Title: Syndromic associations of congenital malformations of dentition: A clinical and genetic overview
Abstract:
Congenital malformations of the dentition are not uncommon in both children and adults, particularly when associated with heritable syndromic conditions. In this presentation, we aim to highlight the strong connection between developmental dental anomalies and a wide variety of genetic syndromes. We focus on the underlying genetic causes of abnormal dental development and emphasize the importance of establishing an accurate clinical diagnosis as early as possible. Abnormally shaped teeth, oligodontia, or dentin defects often form part of a broader syndromic presentation. A comprehensive review of PubMed and specialized textbooks revealed more than 303 syndromic entities in which congenital dental maldevelopment is a significant feature. One of the common examples is Christ-Siemens-Touraine syndrome (X-linked hypohidrotic ectodermal dysplasia), the most prevalent form of ectodermal dysplasia. Affected males typically have normal intelligence but exhibit sparse scalp hair, eyebrows, and eyelashes, lack of body hair, and an inability to sweat, which can result in recurrent high fevers during infancy. Dentition is markedly affected, with most teeth missing and those present often displaying a conical shape. Additional features may include progressive hyperpigmentation, dry skin around the eyes, prominent forehead, saddle nose, full lips, and a hoarse voice. Female carriers may show subtle signs such as sparse hair or abnormal dentition, including oligodontia and altered tooth morphology. Another key example is dentinogenesis imperfecta, a major dental manifestation in children and adults with osteogenesis imperfecta. Here, we present clinical and radiological findings from selected families to illustrate the spectrum of phenotypic features associated with these syndromes. Our aim is to reinforce the need for early diagnosis and multidisciplinary management to optimize patient care and genetic counseling.

PROVIDED INFORMATION =>
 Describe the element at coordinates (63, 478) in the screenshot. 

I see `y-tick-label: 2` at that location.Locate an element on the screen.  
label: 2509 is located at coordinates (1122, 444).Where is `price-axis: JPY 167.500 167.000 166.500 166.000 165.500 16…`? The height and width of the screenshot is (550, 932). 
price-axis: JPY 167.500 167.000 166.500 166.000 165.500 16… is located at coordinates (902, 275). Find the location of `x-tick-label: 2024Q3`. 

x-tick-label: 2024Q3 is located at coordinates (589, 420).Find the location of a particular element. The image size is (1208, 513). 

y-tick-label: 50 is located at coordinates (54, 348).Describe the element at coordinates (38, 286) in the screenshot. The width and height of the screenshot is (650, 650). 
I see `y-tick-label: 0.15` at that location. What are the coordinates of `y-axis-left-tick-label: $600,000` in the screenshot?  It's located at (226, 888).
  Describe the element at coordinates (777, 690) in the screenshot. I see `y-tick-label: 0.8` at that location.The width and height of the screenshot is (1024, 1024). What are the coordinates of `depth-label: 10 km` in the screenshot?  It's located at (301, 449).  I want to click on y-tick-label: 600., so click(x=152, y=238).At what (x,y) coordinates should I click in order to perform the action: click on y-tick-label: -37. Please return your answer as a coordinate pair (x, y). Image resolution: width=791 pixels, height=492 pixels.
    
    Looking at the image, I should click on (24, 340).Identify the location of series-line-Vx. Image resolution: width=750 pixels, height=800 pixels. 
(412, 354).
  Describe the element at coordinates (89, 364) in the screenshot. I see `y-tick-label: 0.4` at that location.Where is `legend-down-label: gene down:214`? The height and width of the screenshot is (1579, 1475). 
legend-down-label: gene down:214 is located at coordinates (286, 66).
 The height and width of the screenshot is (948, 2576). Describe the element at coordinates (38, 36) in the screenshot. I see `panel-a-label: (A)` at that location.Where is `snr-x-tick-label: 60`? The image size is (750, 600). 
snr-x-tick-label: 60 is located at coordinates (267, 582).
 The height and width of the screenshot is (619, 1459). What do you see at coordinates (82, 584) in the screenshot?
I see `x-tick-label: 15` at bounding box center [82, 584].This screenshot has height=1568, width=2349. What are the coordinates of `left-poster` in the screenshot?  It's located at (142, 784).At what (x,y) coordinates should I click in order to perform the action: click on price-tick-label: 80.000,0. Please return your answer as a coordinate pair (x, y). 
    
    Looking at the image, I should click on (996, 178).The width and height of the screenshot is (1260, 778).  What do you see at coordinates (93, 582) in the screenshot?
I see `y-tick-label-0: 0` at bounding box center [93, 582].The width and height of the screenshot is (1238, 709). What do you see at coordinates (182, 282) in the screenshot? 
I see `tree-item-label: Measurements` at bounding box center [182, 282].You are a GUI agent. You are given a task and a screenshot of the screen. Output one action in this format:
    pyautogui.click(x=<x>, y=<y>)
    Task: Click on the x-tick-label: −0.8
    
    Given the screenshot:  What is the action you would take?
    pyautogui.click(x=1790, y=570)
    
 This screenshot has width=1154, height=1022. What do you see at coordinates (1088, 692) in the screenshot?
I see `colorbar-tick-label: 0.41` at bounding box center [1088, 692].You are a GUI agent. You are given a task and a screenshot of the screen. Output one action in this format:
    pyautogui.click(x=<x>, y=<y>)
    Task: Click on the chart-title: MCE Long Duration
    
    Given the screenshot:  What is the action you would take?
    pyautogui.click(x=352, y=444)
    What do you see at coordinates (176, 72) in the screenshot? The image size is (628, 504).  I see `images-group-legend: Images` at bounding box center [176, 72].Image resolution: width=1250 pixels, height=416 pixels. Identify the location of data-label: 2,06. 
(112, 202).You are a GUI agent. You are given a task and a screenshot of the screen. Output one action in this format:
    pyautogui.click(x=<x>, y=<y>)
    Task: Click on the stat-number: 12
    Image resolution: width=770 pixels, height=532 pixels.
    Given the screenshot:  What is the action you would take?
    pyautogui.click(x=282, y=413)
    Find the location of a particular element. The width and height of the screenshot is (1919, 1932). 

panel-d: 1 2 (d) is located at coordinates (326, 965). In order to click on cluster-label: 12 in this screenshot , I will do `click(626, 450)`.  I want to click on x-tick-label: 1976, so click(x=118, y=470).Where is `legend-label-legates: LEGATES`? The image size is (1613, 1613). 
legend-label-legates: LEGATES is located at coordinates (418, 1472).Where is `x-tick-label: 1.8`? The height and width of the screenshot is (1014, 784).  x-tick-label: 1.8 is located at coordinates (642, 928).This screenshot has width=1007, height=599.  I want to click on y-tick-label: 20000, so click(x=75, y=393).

WHAT TO WORK ON =>
Please name the most prevalent form of ectodermal dysplasia according to the abstract on dental malformations.

SOLUTION =>
Christ-Siemens-Touraine syndrome (X-linked hypohidrotic ectodermal dysplasia).